La mise en valeur du patrimoine rural est un point prégnant de notre niche parlementaire : après avoir étudié une première proposition de loi visant à moderniser les outils et la gouvernance de la Fondation du patrimoine, nous en venons à une seconde visant à définir et à protéger le patrimoine sensoriel de campagnes françaises.
Si ce sujet peut paraître anecdotique de prime abord, il s'agit en réalité d'un texte aux enjeux profonds. De plus en plus de recours sont en effet intentés contre des propriétaires d'animaux, responsables de ce que leurs auteurs qualifient de nuisances sonores, sur le fondement des troubles anormaux de voisinage.
L'ampleur médiatique dont a bénéficié le traitement de ces affaires, de plus en plus nombreuses, a produit une caisse de résonance à l'indignation de nos compatriotes. Telle l'affaire du coq Maurice qui a vu un couple de vacanciers intenter un recours contre la propriétaire dudit volatile car celui-ci avait la mauvaise idée… de chanter à l'aube. Ces plaignants ont considéré le chant de ce coq comme une nuisance sonore constitutive d'un trouble anormal du voisinage. Ce gallinacé est ainsi devenu l'emblème d'une ruralité menacée et a bénéficié d'un écho médiatique tonitruant : un article à son propos a même été publié dans l'édition du New York Times du 23 juin 2019 !
Nous pourrions multiplier les exemples retraçant des situations similaires, moins médiatisées mais tout aussi incompréhensibles : le caquetage des canards, les cloches d'une église de village ou le mugissement des vaches dans les prés.

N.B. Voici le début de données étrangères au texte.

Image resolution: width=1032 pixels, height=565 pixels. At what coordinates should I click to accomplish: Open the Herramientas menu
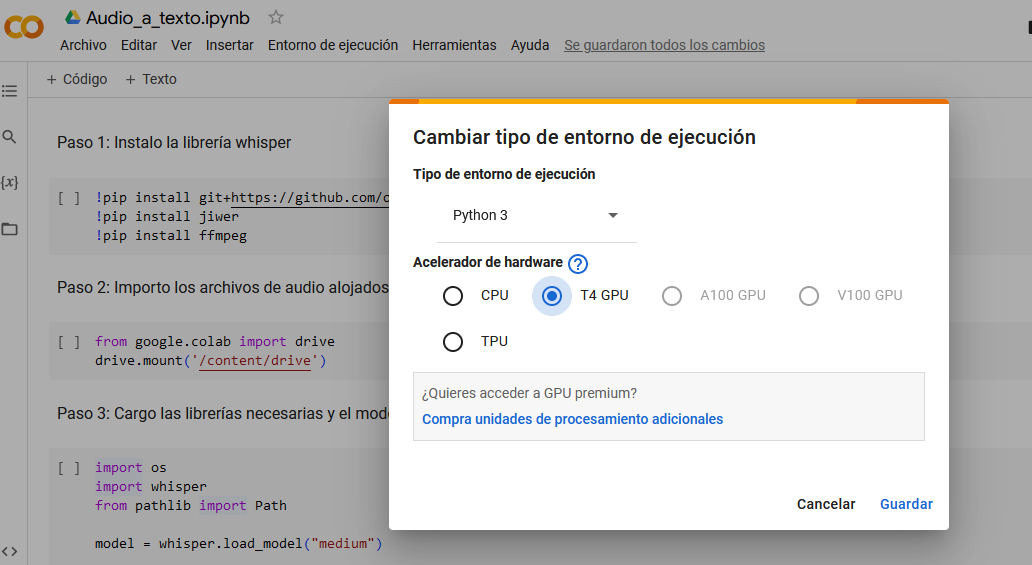tap(454, 45)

La préservation de ce patrimoine dit sensoriel devient une nécessité pour la sauvegarde du caractère rural de nos campagnes car celles-ci ne sauraient se résumer à un lieu de villégiature propice aux citadins. Les bruits et effluves propres à la ruralité ne peuvent être assimilés à des nuisances puisqu'ils en constituent l'essence même.
Nous saluons votre travail, monsieur le rapporteur, car il nous permet, d'une part, de rappeler notre attachement à la ruralité et, d'autre part, de préserver et de valoriser ce que sont nos campagnes.
L'intérêt de votre saisine du Conseil d'État, grâce au concours du Président de l'Assemblée nationale, est à souligner, d'autant que vous avez pris en considération toutes les remarques qu'il a formulées afin d'enrichir ce texte. Depuis la réforme constitutionnelle de 2008, seules trente et une propositions de loi ont bénéficié de cette procédure : c'est très peu, alors même que l'accessibilité et l'intelligibilité de la loi ont été élevées au rang d'objectifs à valeur constitutionnelle par une décision du Conseil constitutionnel du 6 décembre 1999.
Concernant l'article 1er, la consécration du patrimoine sensoriel dans notre droit positif nous paraît être une nécessité afin de protéger un patrimoine de plus en plus menacé. Sa valorisation par l'enrichissement des missions des services régionaux de l'Inventaire général du patrimoine culturel va dans le bon sens. Même dépourvu de portée normative, il permettrait d'identifier le patrimoine sensoriel propre à chaque région. Le juge pourrait également s'en saisir à l'appui de jugements similaires à ceux que nous venons d'évoquer.
Enfin, nous partageons votre volonté, monsieur le rapporteur, de codifier la notion prétorienne de troubles anormaux du voisinage et d'en fixer les critères – notamment environnementaux – d'appréciation. En inscrivant ces principes dégagés par la jurisprudence dans la loi, nous nous assurerons de la préservation de l'essence même de nos campagnes.
Le Groupe UDI, Agir et Indépendants se prononcera pour cette proposition de loi qui est un très beau message envoyé à nos campagnes.